You’re reading it as a cultural critique. But this is mainly the beginning of a philosophical analysis of different mental states that have some relation to self-love and societal norms. At any rate, that’s how I read it. Anyway, if it’s a cultural critique you’re taking it too seriously: Blackburn probably had in mind starting a debate or presenting the reader with some questions to think about, not airing his own cultural views.

Jim
Jim
9 years ago

I bet you think this song is about you, Justin.

dt
dt
9 years ago

I for one am glad that Blackburn is (or, at least aims at) contributing to philosophical moral psychology. I share some of the worry about sweeping generalizations, though wonder if it’s only accidental that some of them coincide with the evidence that Arvan points to above…

Kris McDaniel
Kris McDaniel
9 years ago

Selfies are harmless. What’s really wrong with the kids these days is their fixation on possible worlds semantics for counterfactuals. Nothing good will ever come from that.

Justin Weinberg
Reply to  Kris McDaniel
9 years ago

Don’t worry, Kris. There is a possible world in which the kids get off your damn lawn.

anon young woman philosopher
anon young woman philosopher
9 years ago

I haven’t read the Blackburn, but the question of whether or not kids these days are more narcissistic aside, selfies give women (and especially minority women) a way to represent themselves in photographs that is removed from the way the media represents women as overly sexualized/ airbrushed etc. Selfies give the subject/photographer ultimate control over how they want to represent themselves and be seen by others, and I think that’s important.

anon
anon
9 years ago

Okay, here’s my additional “kids these days” bit. Why the hell do the kids these days give such a damn what old people think of them? When I was a kid, old people criticized us and that’s the way it was and we liked it–we loved it! (That’s an SNL reference for old people, by the way).

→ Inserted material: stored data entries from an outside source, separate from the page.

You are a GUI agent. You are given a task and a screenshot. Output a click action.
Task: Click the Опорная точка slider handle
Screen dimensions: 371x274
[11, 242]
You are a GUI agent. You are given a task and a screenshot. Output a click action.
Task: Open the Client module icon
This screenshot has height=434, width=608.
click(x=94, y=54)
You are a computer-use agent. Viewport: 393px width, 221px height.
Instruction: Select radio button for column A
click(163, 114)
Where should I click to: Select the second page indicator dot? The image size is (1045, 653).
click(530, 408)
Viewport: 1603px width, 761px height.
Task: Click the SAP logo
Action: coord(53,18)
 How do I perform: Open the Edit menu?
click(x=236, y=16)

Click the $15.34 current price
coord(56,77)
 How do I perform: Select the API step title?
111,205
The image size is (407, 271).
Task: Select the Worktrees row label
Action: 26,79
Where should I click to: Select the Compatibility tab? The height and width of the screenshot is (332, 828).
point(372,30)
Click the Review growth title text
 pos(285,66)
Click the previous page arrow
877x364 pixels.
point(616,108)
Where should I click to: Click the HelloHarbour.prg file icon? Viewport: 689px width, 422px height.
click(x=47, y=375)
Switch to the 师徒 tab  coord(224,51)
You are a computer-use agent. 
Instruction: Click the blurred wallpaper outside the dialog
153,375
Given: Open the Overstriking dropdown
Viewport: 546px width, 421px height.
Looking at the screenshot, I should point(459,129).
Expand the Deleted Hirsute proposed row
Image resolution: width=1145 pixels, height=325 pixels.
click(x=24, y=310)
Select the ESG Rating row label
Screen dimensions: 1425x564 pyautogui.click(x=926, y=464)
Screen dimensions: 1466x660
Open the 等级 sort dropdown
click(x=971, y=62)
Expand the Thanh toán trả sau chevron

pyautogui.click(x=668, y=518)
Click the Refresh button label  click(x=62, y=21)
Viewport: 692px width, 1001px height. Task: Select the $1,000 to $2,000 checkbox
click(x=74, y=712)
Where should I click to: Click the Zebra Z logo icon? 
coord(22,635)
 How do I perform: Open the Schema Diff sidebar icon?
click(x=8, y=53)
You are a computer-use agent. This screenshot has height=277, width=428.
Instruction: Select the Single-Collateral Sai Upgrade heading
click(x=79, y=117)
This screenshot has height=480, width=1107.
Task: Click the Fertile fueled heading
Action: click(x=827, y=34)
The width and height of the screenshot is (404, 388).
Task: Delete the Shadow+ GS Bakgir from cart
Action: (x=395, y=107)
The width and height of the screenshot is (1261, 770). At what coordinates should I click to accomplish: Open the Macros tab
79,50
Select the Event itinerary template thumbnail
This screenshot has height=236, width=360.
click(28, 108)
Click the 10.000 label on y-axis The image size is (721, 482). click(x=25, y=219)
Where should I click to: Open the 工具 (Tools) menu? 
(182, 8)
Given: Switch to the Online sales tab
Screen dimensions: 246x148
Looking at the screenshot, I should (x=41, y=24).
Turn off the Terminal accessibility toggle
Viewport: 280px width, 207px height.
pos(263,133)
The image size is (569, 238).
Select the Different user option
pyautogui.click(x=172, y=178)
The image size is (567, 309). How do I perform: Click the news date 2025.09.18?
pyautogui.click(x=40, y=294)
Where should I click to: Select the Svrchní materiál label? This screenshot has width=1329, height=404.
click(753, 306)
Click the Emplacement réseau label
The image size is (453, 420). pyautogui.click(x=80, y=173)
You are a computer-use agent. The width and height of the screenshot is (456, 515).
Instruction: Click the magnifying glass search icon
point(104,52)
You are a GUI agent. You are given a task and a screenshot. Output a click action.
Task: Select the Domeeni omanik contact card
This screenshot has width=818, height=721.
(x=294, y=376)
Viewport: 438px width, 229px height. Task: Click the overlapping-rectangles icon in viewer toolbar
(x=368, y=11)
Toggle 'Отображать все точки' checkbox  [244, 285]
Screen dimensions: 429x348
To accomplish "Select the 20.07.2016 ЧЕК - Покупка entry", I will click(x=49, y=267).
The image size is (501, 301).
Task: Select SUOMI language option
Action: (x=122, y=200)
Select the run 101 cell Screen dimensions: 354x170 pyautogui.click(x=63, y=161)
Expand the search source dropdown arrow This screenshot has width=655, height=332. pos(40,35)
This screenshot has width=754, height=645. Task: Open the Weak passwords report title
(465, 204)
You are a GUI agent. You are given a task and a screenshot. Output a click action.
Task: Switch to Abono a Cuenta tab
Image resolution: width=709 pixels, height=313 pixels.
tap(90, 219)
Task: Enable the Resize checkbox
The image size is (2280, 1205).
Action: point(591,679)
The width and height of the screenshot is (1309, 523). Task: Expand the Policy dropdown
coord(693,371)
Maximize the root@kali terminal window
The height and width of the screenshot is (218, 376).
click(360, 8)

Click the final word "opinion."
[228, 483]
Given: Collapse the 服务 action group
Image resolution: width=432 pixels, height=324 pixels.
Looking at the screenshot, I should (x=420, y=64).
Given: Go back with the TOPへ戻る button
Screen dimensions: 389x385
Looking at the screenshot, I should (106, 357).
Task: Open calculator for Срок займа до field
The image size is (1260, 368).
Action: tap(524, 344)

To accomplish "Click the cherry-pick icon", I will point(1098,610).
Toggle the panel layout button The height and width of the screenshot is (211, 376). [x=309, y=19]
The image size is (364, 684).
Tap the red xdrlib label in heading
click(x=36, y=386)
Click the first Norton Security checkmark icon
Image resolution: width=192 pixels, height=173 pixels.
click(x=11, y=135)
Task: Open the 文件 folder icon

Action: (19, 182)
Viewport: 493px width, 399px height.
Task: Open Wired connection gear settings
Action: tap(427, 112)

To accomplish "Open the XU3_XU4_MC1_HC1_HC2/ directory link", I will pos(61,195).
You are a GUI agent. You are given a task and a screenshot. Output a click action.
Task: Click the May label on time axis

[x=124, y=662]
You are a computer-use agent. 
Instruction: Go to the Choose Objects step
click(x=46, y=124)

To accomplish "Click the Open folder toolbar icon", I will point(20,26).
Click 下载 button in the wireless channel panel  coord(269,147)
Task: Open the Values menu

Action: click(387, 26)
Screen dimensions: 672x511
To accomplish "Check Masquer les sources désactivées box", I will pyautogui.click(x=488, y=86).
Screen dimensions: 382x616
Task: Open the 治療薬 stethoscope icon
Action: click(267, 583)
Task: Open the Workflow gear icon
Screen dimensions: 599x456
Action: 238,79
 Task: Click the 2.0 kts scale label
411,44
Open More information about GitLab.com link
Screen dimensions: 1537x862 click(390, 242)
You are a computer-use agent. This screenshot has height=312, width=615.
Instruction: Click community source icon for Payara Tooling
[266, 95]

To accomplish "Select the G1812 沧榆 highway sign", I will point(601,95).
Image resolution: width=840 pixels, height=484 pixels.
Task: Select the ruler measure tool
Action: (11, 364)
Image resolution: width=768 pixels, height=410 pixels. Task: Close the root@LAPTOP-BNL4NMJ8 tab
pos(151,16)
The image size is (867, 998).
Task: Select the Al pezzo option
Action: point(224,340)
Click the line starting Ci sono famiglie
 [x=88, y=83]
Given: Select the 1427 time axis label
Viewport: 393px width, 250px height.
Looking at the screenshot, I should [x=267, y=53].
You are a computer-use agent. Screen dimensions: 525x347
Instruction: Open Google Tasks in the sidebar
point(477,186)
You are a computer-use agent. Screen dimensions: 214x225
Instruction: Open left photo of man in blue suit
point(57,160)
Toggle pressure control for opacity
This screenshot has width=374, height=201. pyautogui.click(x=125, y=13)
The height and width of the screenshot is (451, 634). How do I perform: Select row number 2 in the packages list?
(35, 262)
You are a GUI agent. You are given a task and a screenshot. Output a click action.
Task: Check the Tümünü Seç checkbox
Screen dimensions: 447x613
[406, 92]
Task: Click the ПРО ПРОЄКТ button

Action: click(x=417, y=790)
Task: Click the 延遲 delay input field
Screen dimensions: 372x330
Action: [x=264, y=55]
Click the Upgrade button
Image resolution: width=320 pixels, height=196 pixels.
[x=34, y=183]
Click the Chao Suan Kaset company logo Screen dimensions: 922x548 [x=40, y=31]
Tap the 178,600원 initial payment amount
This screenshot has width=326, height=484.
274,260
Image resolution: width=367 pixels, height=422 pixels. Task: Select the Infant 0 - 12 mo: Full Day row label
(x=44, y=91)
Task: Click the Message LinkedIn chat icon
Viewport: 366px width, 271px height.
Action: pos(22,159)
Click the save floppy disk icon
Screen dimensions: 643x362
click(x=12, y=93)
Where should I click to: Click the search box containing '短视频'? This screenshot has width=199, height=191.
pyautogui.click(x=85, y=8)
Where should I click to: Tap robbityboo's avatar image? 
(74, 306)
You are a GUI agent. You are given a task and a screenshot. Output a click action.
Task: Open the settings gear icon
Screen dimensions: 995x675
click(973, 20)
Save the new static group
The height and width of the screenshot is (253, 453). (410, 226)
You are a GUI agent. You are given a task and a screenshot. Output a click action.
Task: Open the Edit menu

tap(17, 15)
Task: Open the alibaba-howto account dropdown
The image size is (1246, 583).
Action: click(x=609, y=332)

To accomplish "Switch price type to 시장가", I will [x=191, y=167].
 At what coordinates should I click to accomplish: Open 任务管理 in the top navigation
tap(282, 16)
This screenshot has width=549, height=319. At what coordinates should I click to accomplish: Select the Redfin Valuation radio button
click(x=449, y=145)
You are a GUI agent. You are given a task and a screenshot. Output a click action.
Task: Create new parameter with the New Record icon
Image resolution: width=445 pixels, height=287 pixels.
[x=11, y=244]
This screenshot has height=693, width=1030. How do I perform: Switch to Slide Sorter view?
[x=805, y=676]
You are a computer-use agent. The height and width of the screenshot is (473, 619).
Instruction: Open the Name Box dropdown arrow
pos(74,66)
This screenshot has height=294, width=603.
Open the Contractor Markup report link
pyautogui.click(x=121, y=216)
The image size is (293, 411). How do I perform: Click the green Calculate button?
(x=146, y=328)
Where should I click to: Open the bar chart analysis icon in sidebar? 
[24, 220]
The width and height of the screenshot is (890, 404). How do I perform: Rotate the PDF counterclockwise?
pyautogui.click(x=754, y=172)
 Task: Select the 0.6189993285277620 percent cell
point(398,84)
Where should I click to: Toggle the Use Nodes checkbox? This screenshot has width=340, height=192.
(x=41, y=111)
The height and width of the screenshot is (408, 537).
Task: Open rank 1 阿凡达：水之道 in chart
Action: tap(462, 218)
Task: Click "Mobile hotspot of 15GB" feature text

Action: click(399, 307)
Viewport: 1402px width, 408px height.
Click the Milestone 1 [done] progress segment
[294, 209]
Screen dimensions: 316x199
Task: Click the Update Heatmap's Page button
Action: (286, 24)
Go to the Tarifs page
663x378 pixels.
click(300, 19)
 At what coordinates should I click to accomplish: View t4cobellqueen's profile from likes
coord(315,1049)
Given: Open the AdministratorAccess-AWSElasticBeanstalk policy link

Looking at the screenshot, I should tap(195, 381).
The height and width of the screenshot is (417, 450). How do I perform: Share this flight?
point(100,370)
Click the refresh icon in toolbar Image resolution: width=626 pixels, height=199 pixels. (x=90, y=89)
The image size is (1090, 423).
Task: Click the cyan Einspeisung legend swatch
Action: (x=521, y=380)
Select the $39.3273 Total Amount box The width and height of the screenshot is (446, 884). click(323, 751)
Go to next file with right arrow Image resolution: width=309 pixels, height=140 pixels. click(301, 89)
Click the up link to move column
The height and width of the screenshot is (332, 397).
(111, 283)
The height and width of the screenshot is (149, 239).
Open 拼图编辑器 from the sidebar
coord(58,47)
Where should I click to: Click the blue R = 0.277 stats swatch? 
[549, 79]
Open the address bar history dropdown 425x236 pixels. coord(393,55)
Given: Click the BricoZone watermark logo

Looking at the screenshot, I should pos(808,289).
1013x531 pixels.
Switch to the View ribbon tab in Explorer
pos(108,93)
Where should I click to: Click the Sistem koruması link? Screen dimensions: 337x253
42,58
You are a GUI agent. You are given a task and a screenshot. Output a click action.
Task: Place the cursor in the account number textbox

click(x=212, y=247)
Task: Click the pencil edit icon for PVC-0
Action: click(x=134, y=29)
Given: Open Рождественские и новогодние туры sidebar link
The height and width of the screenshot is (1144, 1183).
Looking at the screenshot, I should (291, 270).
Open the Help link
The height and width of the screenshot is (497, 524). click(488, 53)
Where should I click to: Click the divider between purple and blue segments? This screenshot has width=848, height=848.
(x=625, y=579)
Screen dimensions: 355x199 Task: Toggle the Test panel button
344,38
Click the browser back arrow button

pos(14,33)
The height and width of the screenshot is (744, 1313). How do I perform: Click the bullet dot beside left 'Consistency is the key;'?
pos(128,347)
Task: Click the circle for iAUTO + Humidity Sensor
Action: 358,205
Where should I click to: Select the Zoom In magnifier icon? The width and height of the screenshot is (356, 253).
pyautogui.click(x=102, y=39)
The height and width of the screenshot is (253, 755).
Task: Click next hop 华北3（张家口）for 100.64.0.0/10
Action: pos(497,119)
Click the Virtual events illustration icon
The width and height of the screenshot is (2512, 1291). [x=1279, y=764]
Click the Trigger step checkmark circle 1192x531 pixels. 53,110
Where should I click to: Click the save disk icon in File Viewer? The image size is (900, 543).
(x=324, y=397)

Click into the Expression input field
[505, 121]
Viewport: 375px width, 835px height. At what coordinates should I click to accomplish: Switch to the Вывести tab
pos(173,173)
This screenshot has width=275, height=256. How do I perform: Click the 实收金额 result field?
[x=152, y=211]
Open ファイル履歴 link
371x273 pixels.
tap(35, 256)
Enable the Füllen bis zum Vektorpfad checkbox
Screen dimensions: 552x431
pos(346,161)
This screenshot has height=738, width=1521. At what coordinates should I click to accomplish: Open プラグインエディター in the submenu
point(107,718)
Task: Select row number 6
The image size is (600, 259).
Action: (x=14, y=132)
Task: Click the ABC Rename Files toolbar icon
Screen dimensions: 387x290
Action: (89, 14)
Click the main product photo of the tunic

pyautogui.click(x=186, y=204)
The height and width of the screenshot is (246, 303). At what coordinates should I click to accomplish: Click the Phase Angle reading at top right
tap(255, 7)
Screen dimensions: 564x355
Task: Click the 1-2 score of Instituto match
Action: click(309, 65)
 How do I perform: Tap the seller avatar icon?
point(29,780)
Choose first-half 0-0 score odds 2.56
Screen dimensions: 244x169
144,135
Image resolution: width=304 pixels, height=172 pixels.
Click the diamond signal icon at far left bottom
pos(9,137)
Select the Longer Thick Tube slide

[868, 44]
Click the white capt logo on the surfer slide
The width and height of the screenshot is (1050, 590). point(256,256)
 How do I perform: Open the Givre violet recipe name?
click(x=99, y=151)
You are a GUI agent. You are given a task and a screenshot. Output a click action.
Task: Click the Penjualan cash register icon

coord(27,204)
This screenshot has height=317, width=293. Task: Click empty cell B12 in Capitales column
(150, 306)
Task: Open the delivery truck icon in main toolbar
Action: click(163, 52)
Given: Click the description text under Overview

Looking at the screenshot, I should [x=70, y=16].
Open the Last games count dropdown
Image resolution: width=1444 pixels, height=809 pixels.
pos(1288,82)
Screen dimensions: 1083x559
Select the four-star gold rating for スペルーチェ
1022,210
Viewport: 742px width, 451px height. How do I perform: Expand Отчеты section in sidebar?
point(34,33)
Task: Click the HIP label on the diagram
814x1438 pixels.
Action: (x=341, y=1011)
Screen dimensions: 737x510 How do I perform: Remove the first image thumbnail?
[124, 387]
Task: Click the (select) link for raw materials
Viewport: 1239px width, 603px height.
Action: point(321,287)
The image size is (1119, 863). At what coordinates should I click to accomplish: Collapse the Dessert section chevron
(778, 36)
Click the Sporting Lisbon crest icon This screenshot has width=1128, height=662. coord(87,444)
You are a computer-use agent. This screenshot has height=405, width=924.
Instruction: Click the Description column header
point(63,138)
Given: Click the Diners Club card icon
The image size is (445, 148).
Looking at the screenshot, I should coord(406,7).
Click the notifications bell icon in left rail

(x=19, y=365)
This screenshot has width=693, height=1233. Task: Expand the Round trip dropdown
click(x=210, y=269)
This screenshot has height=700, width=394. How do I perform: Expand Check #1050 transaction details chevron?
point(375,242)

It was a badge of honor to be misunderstood by an out of touch generation. But this generation has to have mommy and daddy’s approval and gets all sniffley and righteous when some old guy tells them to get off his lawn.

Here are the rules, kids. I didn’t make them, they’ve existed as long as humans have. That old guy? It’s his damn job to yell at you when you’re on his lawn, so stop expecting him to stop. Your job? Your job is to laugh at the old guy, not cry about him. He doesn’t matter anymore. And until you stop worrying about what he thinks, you’ll never start mattering.

Alan White
Alan White
9 years ago

I’m an older guy and you know what? Sharknado 2 is on, and my priorities are straight.